For intubated patients use ½ a 300mg Disprin tablet daily crushed and administered via NG; for non-intubated patients use Aspirin Ethics 100mg (enteric coated) daily.
Analgesia / antipyrexia: 10-15mg/kg 4-6 hrly;
Kawasaki: 10mg/kg 6hrly (low dose) OR 25mg/kg 6hrly (high dose) for 2 weeks then 3-5mg/kg daily
DOSAGE IN RENAL FAILURE AND RENAL REPLACEMENT THERAPY
Dose as in normal renal function
Aspirin is a salicylate that has demonstrated antiplatelet, antiinflammatory, analgesic and antipyretic activity.
Hypersensitivity to aspirin.
Subclinical GI blood loss is common; frank GI bleeding may occur
Aspirin tablets should be administered with caution to patients with asthma, nasal polyps, or nasal allergies.
No tests in addition to routine ICU tests are indicated.
Drug/Laboratory Test Interactions
Salicylates can produce changes in thyroid function tests.
Large doses of salicylates have a hypoglycaemic action and may enhance the effect of the oral hypoglycaemics.
Serum phenytoin levels may be increased by aspirin.
Combination with other anticoagulants increases the risk of bleeding
Body as a Whole:
Headache and fever, anaphylaxis.
Dyspepsia, thirst, nausea, vomiting, diarrhoea, acute reversible hepatotoxicity, gastrointestinal bleeding, and/or ulceration.

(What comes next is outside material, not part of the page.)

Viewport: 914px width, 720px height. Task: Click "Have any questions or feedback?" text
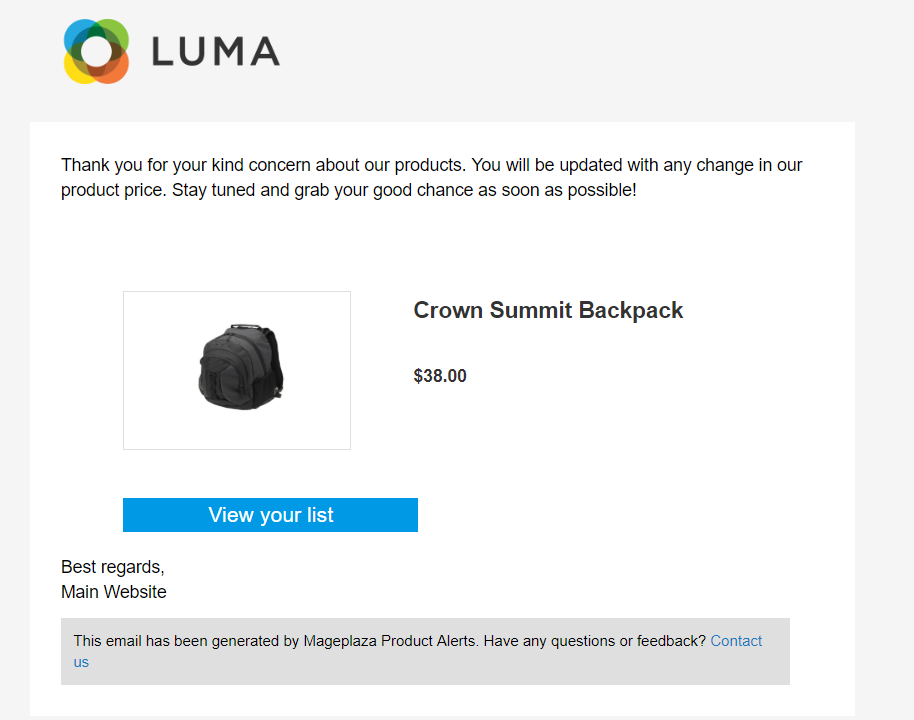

Mental confusion, drowsiness, and dizziness
Urticaria, angioedema, and pruritus.
Prolongation of bleeding time, leukopaenia, thrombocytopaenia, purpura, decreased plasma iron concentration and shortened erythrocyte survival time.
Tinnitus, vertigo, reversible hearing loss, and dimness of vision.